[課題内容]
以下の記録をすべて、一字一句変えずに書き写すこと。

* * * * * * * * *

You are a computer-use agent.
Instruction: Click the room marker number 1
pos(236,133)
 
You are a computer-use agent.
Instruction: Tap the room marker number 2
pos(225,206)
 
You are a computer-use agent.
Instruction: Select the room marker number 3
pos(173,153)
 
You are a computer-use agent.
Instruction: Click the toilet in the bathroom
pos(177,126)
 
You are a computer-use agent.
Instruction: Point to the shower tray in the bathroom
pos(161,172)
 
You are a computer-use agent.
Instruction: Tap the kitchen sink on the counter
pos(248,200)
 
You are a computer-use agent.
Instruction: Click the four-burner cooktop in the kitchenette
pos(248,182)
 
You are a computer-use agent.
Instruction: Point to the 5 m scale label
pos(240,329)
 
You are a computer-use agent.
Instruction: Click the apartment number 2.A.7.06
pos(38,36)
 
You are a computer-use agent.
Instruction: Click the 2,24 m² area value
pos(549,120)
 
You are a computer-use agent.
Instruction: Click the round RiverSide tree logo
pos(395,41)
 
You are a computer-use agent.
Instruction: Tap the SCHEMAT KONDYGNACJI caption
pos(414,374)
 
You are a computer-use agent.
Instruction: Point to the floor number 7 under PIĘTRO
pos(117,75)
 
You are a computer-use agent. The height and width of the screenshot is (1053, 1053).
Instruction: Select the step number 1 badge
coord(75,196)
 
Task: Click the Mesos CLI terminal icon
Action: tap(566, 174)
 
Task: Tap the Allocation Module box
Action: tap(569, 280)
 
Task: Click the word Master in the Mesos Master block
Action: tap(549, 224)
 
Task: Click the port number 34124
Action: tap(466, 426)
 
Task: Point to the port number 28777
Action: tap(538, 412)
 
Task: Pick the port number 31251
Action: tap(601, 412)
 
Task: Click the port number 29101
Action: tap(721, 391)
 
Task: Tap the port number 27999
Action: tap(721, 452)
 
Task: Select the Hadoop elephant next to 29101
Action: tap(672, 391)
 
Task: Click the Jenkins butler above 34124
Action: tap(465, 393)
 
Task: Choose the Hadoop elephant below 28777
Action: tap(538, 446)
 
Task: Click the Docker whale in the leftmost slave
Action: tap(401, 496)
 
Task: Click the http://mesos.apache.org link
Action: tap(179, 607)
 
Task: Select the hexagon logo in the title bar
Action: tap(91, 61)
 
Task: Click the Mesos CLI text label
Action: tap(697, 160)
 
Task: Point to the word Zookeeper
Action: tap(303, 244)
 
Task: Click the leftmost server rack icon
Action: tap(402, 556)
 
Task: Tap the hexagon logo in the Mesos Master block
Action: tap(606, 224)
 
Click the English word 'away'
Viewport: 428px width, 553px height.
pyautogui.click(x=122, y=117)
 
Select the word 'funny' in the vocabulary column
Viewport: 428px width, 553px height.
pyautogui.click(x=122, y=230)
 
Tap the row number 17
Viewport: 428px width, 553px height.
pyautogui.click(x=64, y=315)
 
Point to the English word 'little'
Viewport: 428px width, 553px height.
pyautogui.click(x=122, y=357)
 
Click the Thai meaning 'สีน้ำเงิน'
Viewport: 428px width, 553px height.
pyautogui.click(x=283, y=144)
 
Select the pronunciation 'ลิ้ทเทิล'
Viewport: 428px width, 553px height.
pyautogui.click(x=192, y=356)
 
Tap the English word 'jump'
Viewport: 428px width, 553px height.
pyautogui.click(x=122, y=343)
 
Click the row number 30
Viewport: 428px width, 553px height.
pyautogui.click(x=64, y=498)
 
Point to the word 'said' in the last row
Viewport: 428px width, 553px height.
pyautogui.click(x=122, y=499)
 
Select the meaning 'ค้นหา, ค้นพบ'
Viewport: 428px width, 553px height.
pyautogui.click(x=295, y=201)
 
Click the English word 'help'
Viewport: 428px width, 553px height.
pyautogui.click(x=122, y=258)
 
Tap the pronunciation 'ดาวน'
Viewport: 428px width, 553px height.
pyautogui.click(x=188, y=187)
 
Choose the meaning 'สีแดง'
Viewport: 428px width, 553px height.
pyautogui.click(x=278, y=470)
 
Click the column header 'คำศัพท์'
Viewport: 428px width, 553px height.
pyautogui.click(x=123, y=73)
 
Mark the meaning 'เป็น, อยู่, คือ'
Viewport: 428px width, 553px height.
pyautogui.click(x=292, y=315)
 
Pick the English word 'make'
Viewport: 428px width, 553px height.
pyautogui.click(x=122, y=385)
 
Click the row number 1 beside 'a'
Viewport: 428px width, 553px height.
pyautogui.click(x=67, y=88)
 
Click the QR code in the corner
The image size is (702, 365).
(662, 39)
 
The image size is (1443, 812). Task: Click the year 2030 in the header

* * * * * * * * *

[完了した課題]
You are a computer-use agent.
Instruction: Click the room marker number 1
pos(236,133)
 
You are a computer-use agent.
Instruction: Tap the room marker number 2
pos(225,206)
 
You are a computer-use agent.
Instruction: Select the room marker number 3
pos(173,153)
 
You are a computer-use agent.
Instruction: Click the toilet in the bathroom
pos(177,126)
 
You are a computer-use agent.
Instruction: Point to the shower tray in the bathroom
pos(161,172)
 
You are a computer-use agent.
Instruction: Tap the kitchen sink on the counter
pos(248,200)
 
You are a computer-use agent.
Instruction: Click the four-burner cooktop in the kitchenette
pos(248,182)
 
You are a computer-use agent.
Instruction: Point to the 5 m scale label
pos(240,329)
 
You are a computer-use agent.
Instruction: Click the apartment number 2.A.7.06
pos(38,36)
 
You are a computer-use agent.
Instruction: Click the 2,24 m² area value
pos(549,120)
 
You are a computer-use agent.
Instruction: Click the round RiverSide tree logo
pos(395,41)
 
You are a computer-use agent.
Instruction: Tap the SCHEMAT KONDYGNACJI caption
pos(414,374)
 
You are a computer-use agent.
Instruction: Point to the floor number 7 under PIĘTRO
pos(117,75)
 
You are a computer-use agent. The height and width of the screenshot is (1053, 1053).
Instruction: Select the step number 1 badge
coord(75,196)
 
Task: Click the Mesos CLI terminal icon
Action: tap(566, 174)
 
Task: Tap the Allocation Module box
Action: tap(569, 280)
 
Task: Click the word Master in the Mesos Master block
Action: tap(549, 224)
 
Task: Click the port number 34124
Action: tap(466, 426)
 
Task: Point to the port number 28777
Action: tap(538, 412)
 
Task: Pick the port number 31251
Action: tap(601, 412)
 
Task: Click the port number 29101
Action: tap(721, 391)
 
Task: Tap the port number 27999
Action: tap(721, 452)
 
Task: Select the Hadoop elephant next to 29101
Action: tap(672, 391)
 
Task: Click the Jenkins butler above 34124
Action: tap(465, 393)
 
Task: Choose the Hadoop elephant below 28777
Action: tap(538, 446)
 
Task: Click the Docker whale in the leftmost slave
Action: tap(401, 496)
 
Task: Click the http://mesos.apache.org link
Action: tap(179, 607)
 
Task: Select the hexagon logo in the title bar
Action: tap(91, 61)
 
Task: Click the Mesos CLI text label
Action: tap(697, 160)
 
Task: Point to the word Zookeeper
Action: tap(303, 244)
 
Task: Click the leftmost server rack icon
Action: tap(402, 556)
 
Task: Tap the hexagon logo in the Mesos Master block
Action: tap(606, 224)
 
Click the English word 'away'
Viewport: 428px width, 553px height.
pyautogui.click(x=122, y=117)
 
Select the word 'funny' in the vocabulary column
Viewport: 428px width, 553px height.
pyautogui.click(x=122, y=230)
 
Tap the row number 17
Viewport: 428px width, 553px height.
pyautogui.click(x=64, y=315)
 
Point to the English word 'little'
Viewport: 428px width, 553px height.
pyautogui.click(x=122, y=357)
 
Click the Thai meaning 'สีน้ำเงิน'
Viewport: 428px width, 553px height.
pyautogui.click(x=283, y=144)
 
Select the pronunciation 'ลิ้ทเทิล'
Viewport: 428px width, 553px height.
pyautogui.click(x=192, y=356)
 
Tap the English word 'jump'
Viewport: 428px width, 553px height.
pyautogui.click(x=122, y=343)
 
Click the row number 30
Viewport: 428px width, 553px height.
pyautogui.click(x=64, y=498)
 
Point to the word 'said' in the last row
Viewport: 428px width, 553px height.
pyautogui.click(x=122, y=499)
 
Select the meaning 'ค้นหา, ค้นพบ'
Viewport: 428px width, 553px height.
pyautogui.click(x=295, y=201)
 
Click the English word 'help'
Viewport: 428px width, 553px height.
pyautogui.click(x=122, y=258)
 
Tap the pronunciation 'ดาวน'
Viewport: 428px width, 553px height.
pyautogui.click(x=188, y=187)
 
Choose the meaning 'สีแดง'
Viewport: 428px width, 553px height.
pyautogui.click(x=278, y=470)
 
Click the column header 'คำศัพท์'
Viewport: 428px width, 553px height.
pyautogui.click(x=123, y=73)
 
Mark the meaning 'เป็น, อยู่, คือ'
Viewport: 428px width, 553px height.
pyautogui.click(x=292, y=315)
 
Pick the English word 'make'
Viewport: 428px width, 553px height.
pyautogui.click(x=122, y=385)
 
Click the row number 1 beside 'a'
Viewport: 428px width, 553px height.
pyautogui.click(x=67, y=88)
 
Click the QR code in the corner
The image size is (702, 365).
(662, 39)
 
The image size is (1443, 812). Task: Click the year 2030 in the header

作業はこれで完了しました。